A ação foi proposta pela Procuradoria-Geral da República, que questiona artigos das Leis estaduais 7.888/1989 e 18.316/2021. As normas determinam o pagamento de um valor fixo aos servidores dessas carreiras apenas pela disponibilização de seus veículos, independentemente de comprovação de uso efetivo. O benefício pode chegar a R$ 4,9 mil, com base em valores de 2023.
Para a PGR, o modelo viola os princípios constitucionais da moralidade e da probidade administrativa. O órgão também aponta inconstitucionalidade na vinculação automática do reajuste da indenização à remuneração de outra carreira, o que caracterizaria equiparação salarial vedada pela Constituição e pela jurisprudência da Corte.

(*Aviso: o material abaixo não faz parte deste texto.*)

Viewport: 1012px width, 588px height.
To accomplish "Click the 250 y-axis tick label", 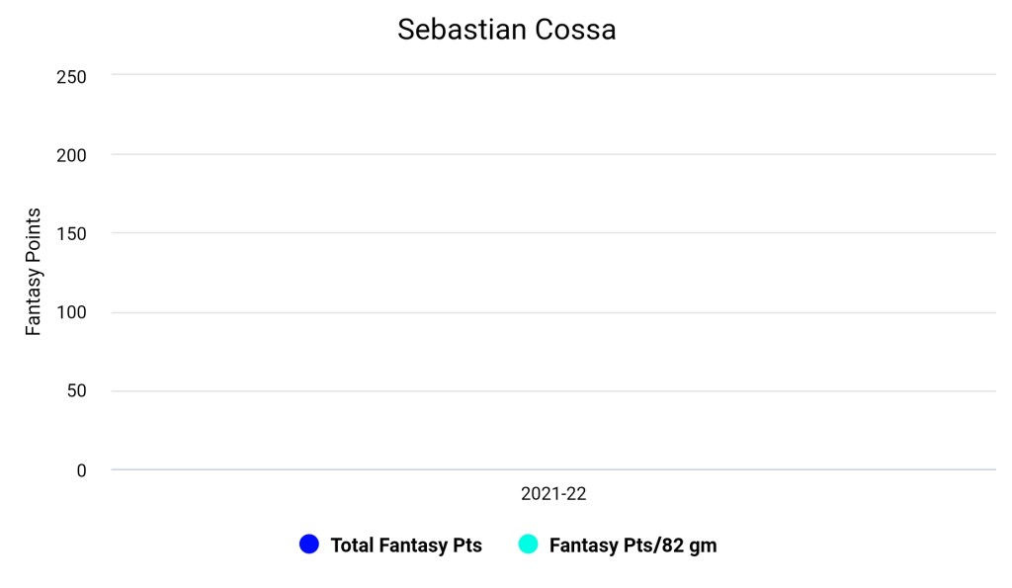I will (73, 76).
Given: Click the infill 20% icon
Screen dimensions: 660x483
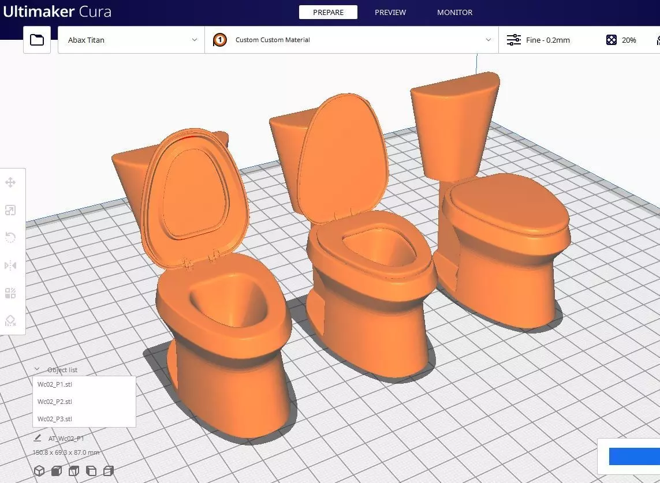Looking at the screenshot, I should [x=611, y=40].
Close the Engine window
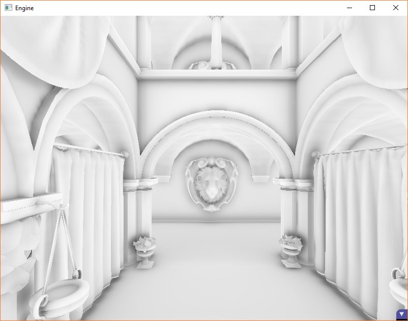This screenshot has height=321, width=408. click(x=396, y=8)
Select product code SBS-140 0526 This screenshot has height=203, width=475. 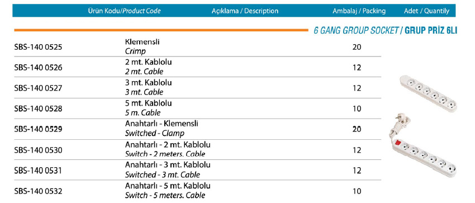(38, 68)
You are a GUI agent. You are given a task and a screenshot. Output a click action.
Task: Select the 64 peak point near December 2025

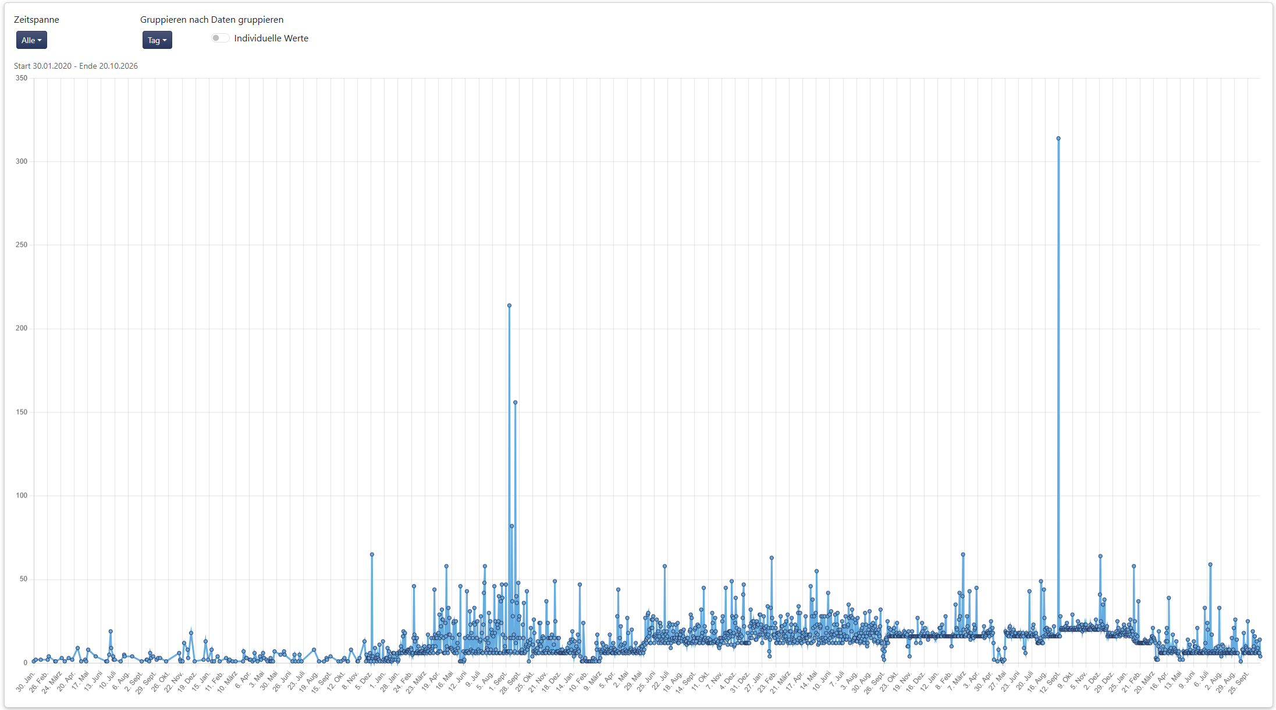[x=1100, y=556]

A sessão desta quinta-feira foi destinada à leitura do relatório do ministro Nunes Marques, relator da ADI 7.258, e às sustentações orais da Procuradoria-Geral do Estado de Santa Catarina e das entidades admitidas como amici curiae. O julgamento será retomado em data ainda não definida.

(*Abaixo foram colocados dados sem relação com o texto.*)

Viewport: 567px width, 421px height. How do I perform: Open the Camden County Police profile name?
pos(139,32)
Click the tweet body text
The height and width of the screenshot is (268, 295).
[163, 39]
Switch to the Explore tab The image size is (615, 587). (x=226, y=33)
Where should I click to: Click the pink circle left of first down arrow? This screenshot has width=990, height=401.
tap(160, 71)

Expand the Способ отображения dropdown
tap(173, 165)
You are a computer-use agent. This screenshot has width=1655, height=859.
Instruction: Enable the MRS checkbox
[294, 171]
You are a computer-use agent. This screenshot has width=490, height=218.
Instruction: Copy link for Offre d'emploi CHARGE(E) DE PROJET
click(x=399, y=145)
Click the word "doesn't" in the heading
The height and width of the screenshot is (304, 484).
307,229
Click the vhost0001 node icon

Argumentos apresentados pelas partes
A Procuradoria-Geral de Santa Catarina defendeu a legalidade das normas, afirmando que o modelo adotado é mais econômico do que a aquisição ou locação de veículos pelo Estado, além da contratação de motoristas. Também destacou que o pagamento depende da comprovação de atividade: servidores em férias ou licença não recebem a indenização.
Segundo a PGE-SC, os beneficiados assinam um termo que exime o Estado de custos adicionais, como manutenção e seguro, e há mecanismos de controle que asseguram a regularidade do pagamento. O órgão ressaltou que o sistema funciona há mais de cinco décadas sem causar impactos à saúde financeira do Estado.
As entidades Anape, Sindiautoria e Fenafisco — que participaram como amigas da Corte — também defenderam a continuidade do benefício. Para elas, a indenização contribui para a eficiência da atividade pública e não pode ser tratada como “penduricalho”.
O julgamento seguirá em próximas sessões.